De Zwolse priester Arnold Waeijer (1606-1692) is uitvoerig over de olifant die korte tijd in Zwolle is geweest. Het stadsbestuur wilde de meester (Van Groenevelt) geen ander onderdak verlenen dan de in onbruik geraakte Broerenkerk. Daar had de olifant het op een brullen gezet. De eigenaar, wakker geworden van het gebrul ging poolshoogte nemen en zag spoken. Hier wilde de meester niet langer blijven. Hij verliet de stad zo snel mogelijk. Niet lang daarna werd de Broerenkerk hersteld. Waeijer haalt de inscriptie van een herdenkingsglas waaruit blijkt dat de kerk in het jaar 1641 werd hersteld (1). De stad ligt op de route van Hansken tussen Groningen en Harderwijk. Hieruit kan worden afgeleid dat het verblijf in Zwolle eind 1640 of begin 1641 heeft plaatsgevonden.

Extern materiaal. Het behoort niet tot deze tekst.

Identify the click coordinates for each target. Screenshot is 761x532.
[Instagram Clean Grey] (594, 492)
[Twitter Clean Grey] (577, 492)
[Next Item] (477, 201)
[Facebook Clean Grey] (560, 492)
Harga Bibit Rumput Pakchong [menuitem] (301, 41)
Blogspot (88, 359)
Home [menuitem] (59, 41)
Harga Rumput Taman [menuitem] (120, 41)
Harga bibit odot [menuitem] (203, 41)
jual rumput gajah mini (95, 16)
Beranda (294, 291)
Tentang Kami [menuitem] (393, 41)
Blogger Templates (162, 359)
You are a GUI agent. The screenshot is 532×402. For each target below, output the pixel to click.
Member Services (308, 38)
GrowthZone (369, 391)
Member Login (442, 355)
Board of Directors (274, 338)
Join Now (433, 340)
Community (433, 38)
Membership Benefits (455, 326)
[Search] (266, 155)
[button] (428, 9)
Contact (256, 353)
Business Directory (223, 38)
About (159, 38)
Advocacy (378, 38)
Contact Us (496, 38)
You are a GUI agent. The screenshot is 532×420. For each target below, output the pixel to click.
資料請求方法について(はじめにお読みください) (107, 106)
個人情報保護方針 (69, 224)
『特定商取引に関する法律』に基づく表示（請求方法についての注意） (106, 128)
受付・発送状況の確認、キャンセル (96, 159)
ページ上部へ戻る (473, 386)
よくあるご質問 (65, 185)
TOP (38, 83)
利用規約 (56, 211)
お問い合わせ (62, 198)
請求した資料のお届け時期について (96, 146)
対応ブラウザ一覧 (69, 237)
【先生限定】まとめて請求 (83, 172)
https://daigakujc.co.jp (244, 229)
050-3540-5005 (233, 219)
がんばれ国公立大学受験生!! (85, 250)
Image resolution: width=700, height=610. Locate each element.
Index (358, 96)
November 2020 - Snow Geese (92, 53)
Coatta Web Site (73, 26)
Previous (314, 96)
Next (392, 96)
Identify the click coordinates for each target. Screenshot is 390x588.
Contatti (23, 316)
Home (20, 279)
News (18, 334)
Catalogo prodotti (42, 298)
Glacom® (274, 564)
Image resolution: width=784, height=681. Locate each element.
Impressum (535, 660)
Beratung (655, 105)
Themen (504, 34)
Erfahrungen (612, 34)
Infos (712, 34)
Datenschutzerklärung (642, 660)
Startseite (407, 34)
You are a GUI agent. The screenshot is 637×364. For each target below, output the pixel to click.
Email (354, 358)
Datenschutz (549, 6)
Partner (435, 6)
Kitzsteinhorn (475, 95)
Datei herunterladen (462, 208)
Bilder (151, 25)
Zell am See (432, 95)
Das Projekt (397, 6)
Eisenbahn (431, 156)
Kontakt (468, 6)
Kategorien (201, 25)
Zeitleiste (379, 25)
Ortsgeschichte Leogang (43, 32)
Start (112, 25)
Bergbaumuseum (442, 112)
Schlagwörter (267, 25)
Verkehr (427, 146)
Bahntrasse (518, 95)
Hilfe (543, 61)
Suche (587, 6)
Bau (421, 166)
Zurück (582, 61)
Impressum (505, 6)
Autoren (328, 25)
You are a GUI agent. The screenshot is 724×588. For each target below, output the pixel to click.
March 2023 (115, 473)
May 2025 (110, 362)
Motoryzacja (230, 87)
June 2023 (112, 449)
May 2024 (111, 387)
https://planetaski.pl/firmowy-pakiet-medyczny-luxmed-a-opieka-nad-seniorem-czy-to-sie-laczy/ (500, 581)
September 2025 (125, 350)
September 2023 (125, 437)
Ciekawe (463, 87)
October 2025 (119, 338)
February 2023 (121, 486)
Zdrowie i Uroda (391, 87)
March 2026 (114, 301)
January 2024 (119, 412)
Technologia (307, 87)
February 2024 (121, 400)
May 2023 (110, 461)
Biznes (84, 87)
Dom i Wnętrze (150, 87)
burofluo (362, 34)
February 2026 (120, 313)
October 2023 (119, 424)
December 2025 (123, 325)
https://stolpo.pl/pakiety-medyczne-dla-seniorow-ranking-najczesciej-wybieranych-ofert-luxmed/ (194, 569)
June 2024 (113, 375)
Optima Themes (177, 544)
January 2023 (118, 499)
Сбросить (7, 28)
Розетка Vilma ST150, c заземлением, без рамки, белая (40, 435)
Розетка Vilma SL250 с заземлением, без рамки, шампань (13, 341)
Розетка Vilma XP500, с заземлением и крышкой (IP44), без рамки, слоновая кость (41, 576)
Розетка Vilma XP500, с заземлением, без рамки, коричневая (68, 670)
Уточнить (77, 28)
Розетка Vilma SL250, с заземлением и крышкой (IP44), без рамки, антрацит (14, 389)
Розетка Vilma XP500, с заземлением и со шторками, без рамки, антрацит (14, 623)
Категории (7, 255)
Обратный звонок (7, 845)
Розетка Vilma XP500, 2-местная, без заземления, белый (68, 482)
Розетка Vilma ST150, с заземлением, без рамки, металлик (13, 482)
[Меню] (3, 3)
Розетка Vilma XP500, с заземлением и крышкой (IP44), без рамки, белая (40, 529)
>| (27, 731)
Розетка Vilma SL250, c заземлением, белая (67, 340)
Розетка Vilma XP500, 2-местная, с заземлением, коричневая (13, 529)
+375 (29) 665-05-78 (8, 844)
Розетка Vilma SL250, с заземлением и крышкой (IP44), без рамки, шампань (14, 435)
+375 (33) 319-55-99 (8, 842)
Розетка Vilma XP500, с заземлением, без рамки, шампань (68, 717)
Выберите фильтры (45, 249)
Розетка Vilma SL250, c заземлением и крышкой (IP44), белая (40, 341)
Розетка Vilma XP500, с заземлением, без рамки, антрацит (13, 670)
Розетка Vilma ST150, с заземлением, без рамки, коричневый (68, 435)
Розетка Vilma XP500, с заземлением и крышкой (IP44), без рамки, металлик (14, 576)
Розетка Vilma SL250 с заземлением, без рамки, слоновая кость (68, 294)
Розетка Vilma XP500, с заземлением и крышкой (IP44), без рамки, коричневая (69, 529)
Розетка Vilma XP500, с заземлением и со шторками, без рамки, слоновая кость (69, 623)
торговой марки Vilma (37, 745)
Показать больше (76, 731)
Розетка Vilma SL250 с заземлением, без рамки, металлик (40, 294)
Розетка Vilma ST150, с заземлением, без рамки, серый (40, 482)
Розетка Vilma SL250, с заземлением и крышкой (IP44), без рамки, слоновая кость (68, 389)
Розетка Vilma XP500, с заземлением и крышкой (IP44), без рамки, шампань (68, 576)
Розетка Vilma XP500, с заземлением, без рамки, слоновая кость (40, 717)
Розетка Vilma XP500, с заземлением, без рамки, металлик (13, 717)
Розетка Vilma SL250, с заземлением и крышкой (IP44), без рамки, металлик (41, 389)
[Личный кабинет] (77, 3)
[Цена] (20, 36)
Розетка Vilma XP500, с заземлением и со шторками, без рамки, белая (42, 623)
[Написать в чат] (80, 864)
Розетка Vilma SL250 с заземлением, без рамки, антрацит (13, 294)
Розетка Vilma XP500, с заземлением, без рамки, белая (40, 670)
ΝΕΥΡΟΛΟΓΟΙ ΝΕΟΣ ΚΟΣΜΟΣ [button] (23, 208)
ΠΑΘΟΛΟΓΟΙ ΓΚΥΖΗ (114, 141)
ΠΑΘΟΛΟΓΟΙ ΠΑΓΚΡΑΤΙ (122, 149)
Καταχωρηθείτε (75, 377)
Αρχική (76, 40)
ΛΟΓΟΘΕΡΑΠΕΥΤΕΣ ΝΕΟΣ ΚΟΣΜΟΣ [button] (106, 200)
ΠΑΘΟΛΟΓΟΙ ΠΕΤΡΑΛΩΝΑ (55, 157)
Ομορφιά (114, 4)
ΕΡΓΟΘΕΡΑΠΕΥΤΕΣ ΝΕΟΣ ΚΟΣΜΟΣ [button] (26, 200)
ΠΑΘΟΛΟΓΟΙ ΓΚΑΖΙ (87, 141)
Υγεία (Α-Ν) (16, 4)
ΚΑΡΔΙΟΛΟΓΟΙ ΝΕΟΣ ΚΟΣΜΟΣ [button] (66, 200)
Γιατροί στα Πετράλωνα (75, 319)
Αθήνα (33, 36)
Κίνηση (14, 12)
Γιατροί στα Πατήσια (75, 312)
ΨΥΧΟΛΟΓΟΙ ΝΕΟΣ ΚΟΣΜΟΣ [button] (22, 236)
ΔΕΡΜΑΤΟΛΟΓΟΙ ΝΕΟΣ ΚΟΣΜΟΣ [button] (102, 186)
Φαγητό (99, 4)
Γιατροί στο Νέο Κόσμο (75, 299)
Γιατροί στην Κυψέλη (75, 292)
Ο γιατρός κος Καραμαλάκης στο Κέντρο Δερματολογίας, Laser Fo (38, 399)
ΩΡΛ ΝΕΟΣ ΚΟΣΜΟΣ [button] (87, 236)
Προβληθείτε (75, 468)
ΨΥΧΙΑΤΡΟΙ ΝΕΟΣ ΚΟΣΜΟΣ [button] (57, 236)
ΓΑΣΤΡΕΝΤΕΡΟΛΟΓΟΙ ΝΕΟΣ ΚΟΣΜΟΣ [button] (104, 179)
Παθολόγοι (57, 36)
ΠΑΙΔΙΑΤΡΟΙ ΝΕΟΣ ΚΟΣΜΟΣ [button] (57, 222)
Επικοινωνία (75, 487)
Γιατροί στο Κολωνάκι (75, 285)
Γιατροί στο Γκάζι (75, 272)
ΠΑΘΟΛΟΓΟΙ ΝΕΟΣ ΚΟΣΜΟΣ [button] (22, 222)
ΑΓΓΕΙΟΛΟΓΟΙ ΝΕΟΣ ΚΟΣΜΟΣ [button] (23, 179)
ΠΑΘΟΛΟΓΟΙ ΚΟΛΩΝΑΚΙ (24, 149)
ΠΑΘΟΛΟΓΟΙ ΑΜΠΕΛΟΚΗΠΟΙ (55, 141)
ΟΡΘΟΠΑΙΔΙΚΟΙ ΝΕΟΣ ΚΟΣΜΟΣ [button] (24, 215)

1) “Hoe connen zich dan de Gereformeerden beroemen van haren godtsdienst in dese kercke [p. 63] gepleecht te hebben? Want hier voormaels is sulx niet geschiet, soo nu bewesen is, ende hier naermaels en is ’t niet gebeurt, als allen bij onsen tijdt. Want als sij hen Meester maeckten in dese Stadt van de Catholijcke Borgers, ende Inwoonders in ’t jaer 1580. op den 15 Junij hebben sy dese Broeren Kercke terstont verwoest, ende vernielt, ende dien volgens, laten vervallen. Ten dienste van Comedianten, Coorde-dansers, ende andere Spelen, soo ick daer meermaels gesien hebbe.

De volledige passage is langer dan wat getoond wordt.